The answer is to contain only the line containing "Report an IT vulnerability (114, 1813)" and the lines after it through the last one, each reproduced exactly as it appears below.
== Segment start ==
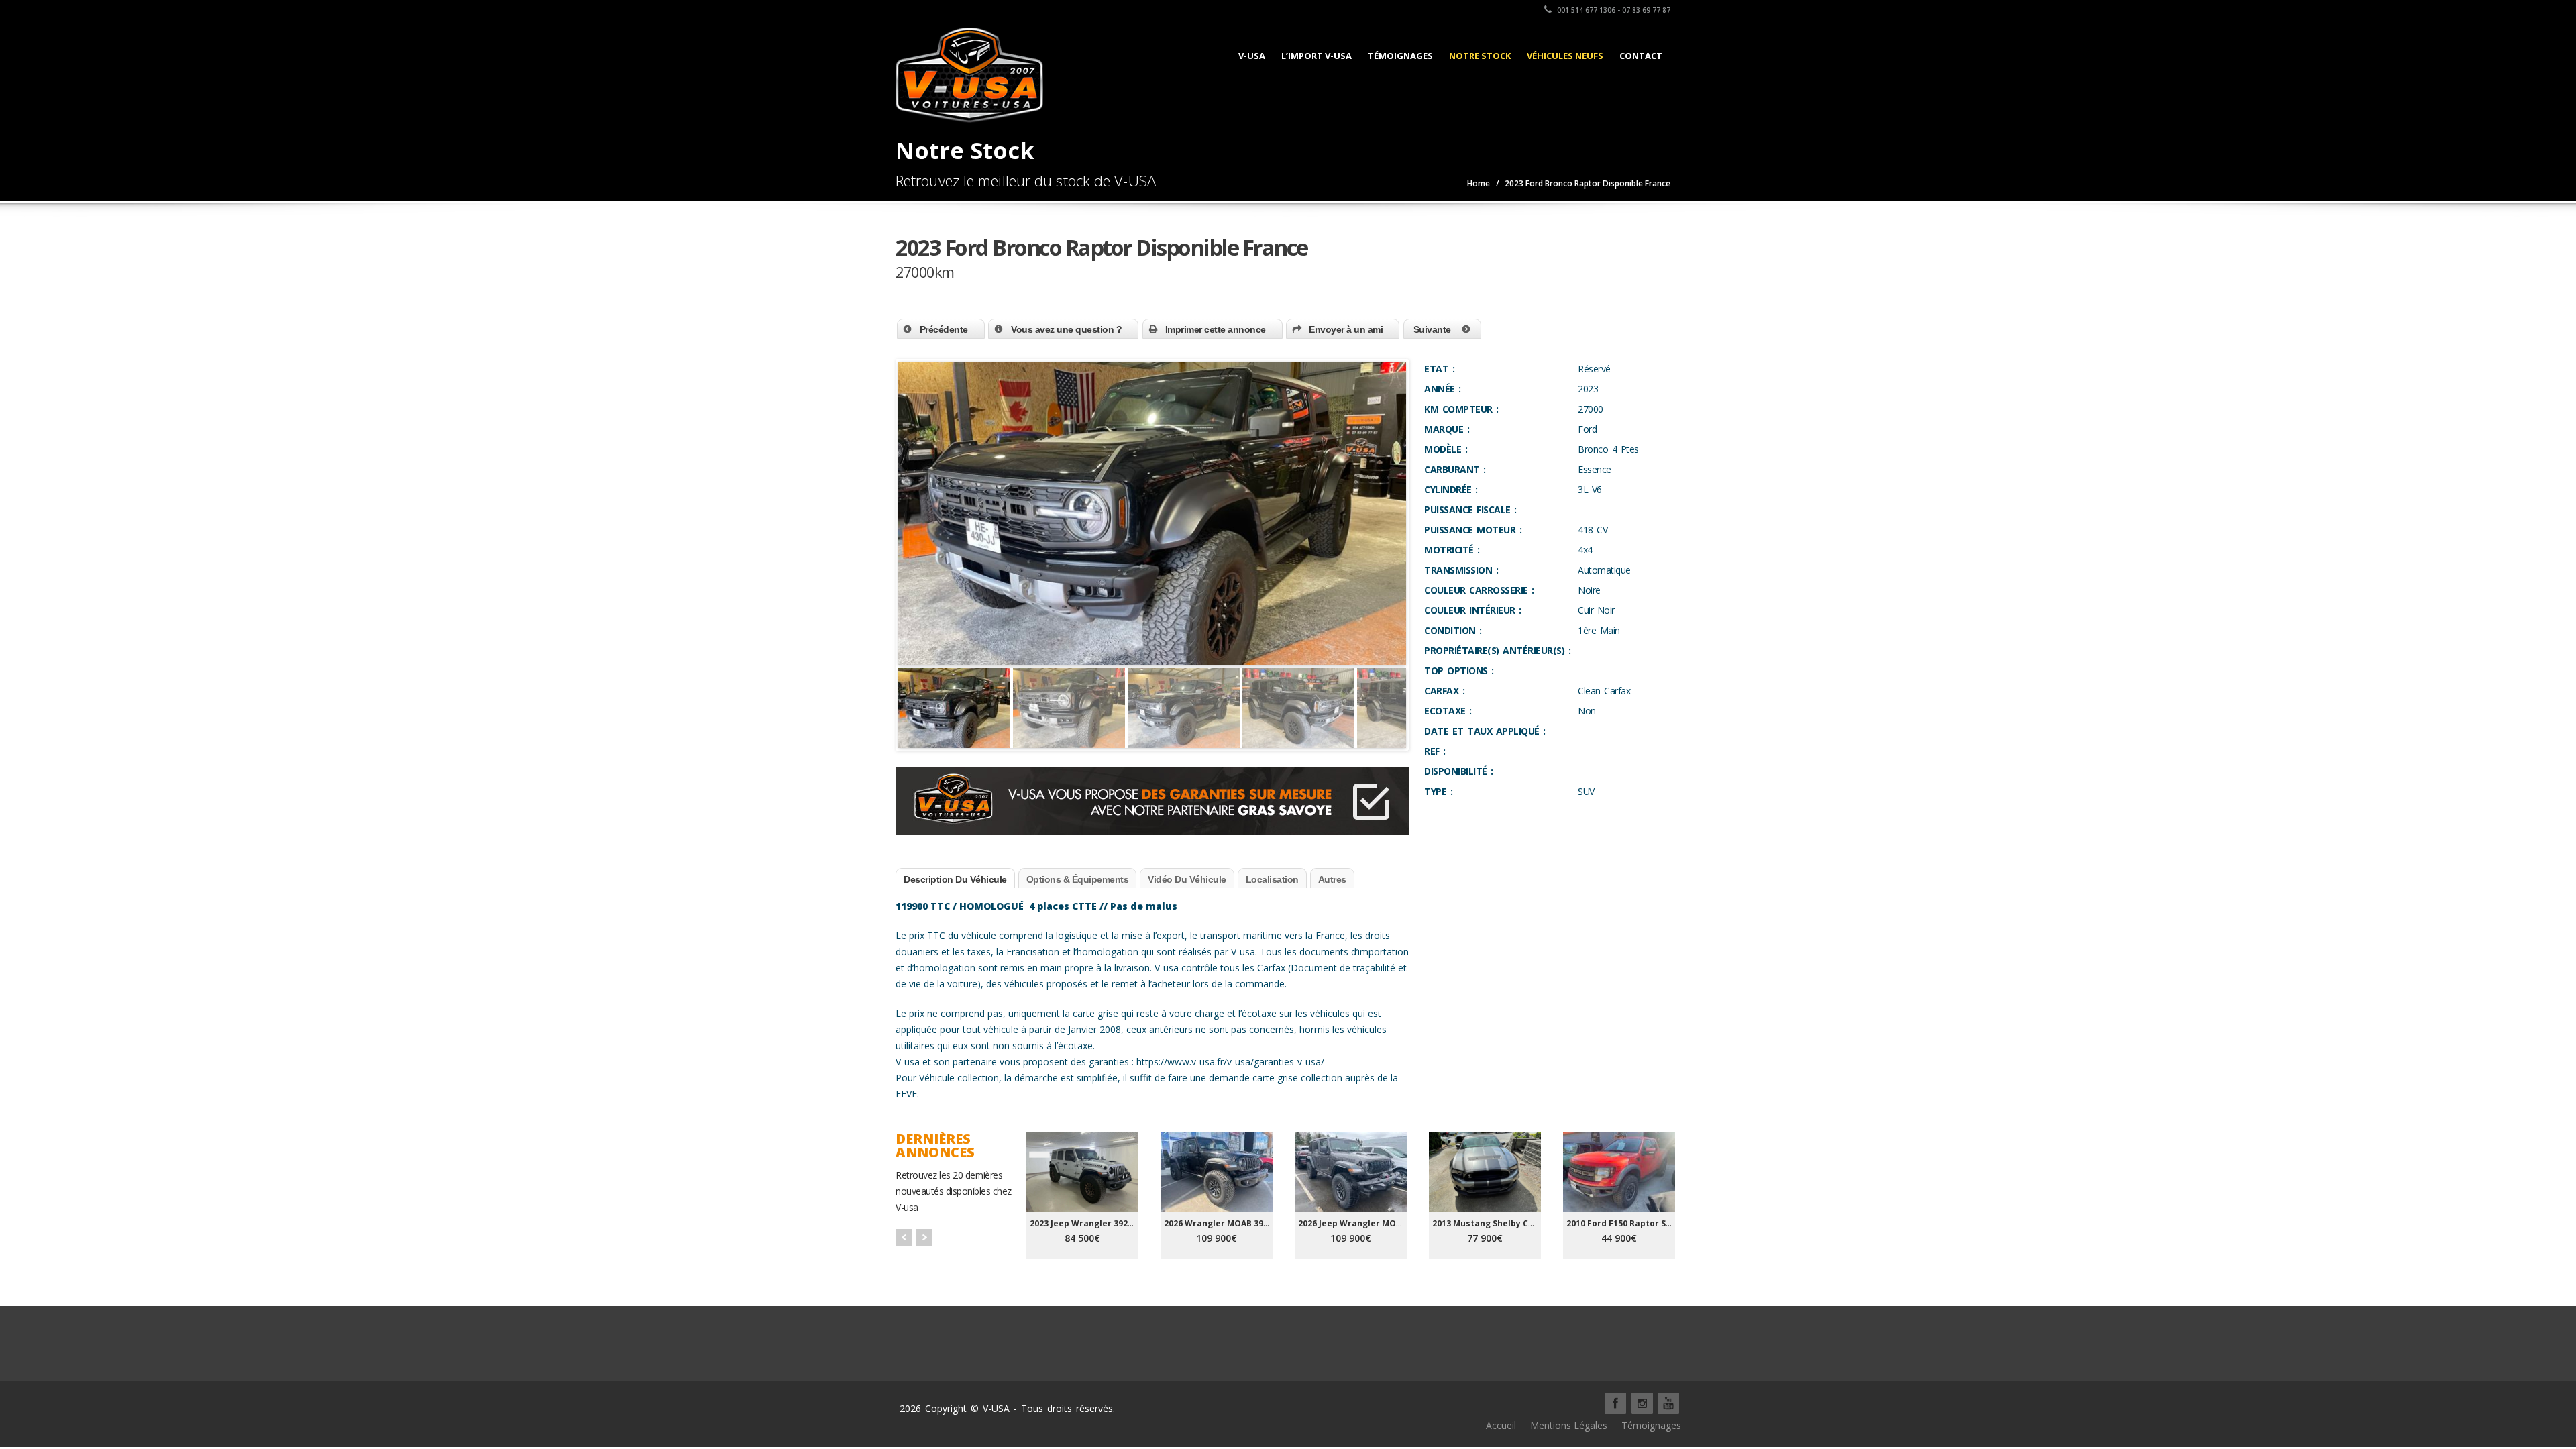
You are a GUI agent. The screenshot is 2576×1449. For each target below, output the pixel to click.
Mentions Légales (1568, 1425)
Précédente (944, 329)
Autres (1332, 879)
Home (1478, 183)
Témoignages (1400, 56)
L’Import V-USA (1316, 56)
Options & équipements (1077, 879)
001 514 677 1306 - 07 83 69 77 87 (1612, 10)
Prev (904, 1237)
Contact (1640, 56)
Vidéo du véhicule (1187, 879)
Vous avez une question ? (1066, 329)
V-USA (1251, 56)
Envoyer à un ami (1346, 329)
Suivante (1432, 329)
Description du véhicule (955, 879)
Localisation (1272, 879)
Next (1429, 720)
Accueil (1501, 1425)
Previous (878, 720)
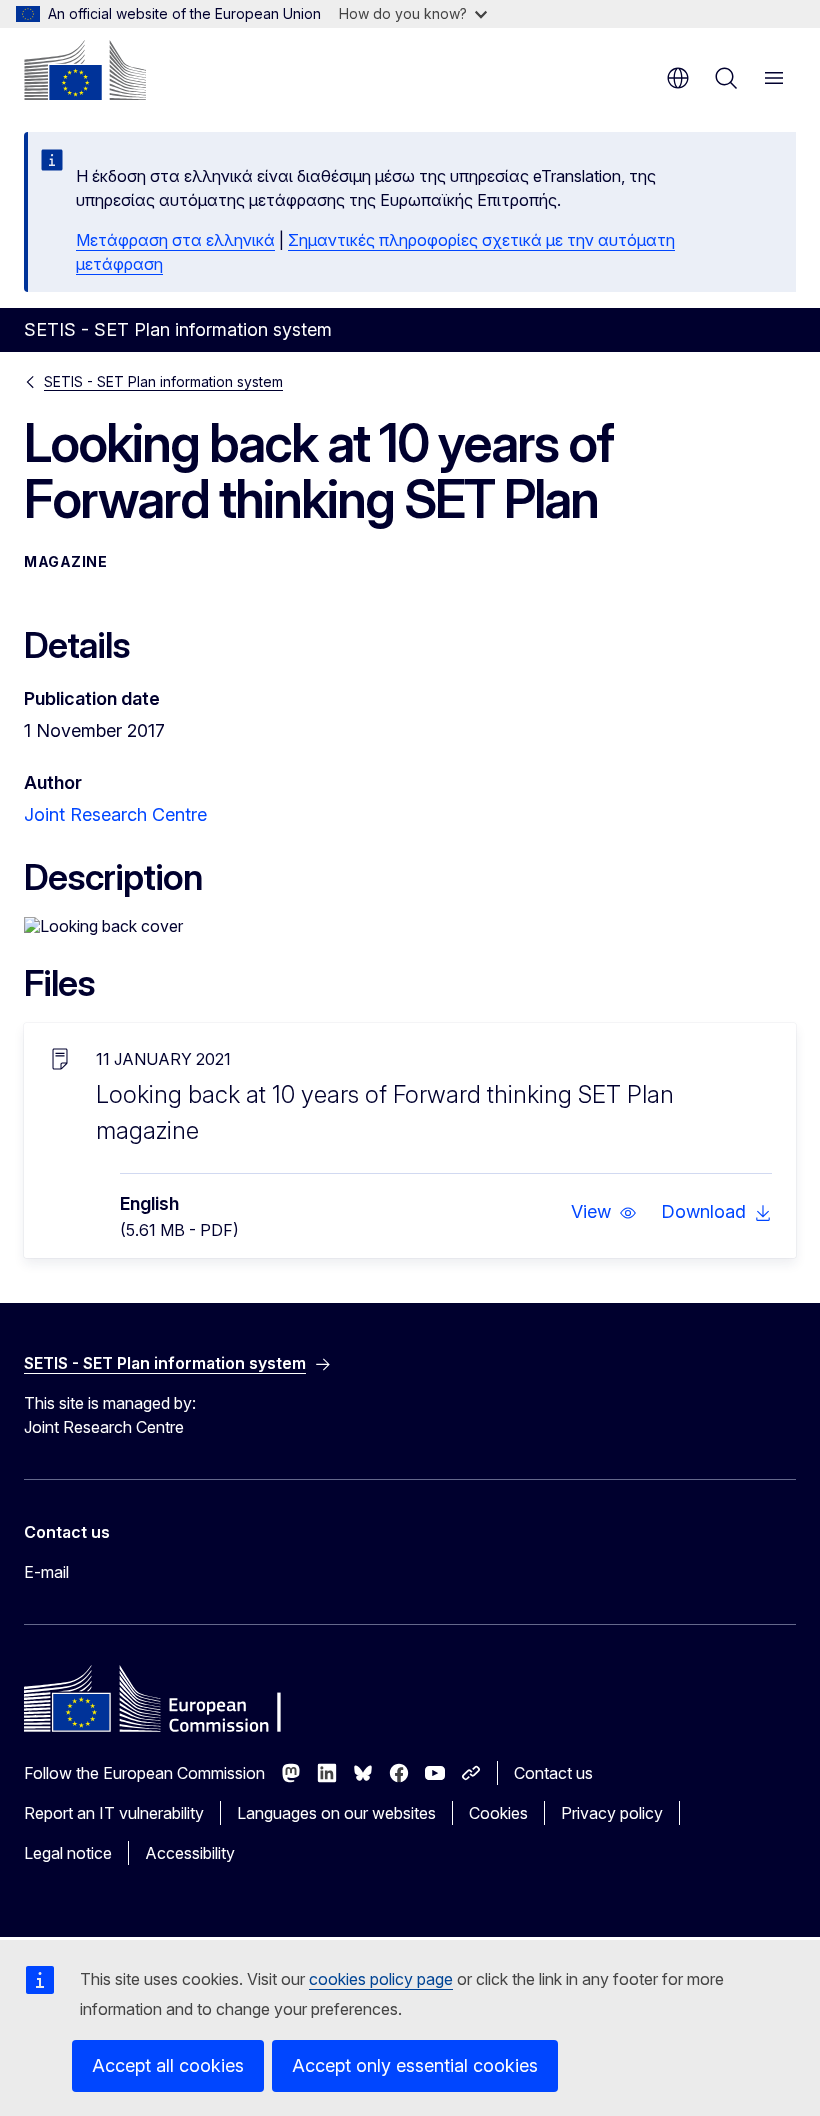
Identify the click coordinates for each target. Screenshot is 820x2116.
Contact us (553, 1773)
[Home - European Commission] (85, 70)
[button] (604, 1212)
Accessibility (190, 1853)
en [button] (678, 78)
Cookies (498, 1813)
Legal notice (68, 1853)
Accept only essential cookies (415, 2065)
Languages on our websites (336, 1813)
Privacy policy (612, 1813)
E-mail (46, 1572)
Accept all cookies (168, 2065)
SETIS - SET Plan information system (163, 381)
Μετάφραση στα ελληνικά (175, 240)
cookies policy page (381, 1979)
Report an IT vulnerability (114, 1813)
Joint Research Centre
== Segment end ==
■ **EXERCISE RESPONSE**:
Report an IT vulnerability (114, 1813)
Joint Research Centre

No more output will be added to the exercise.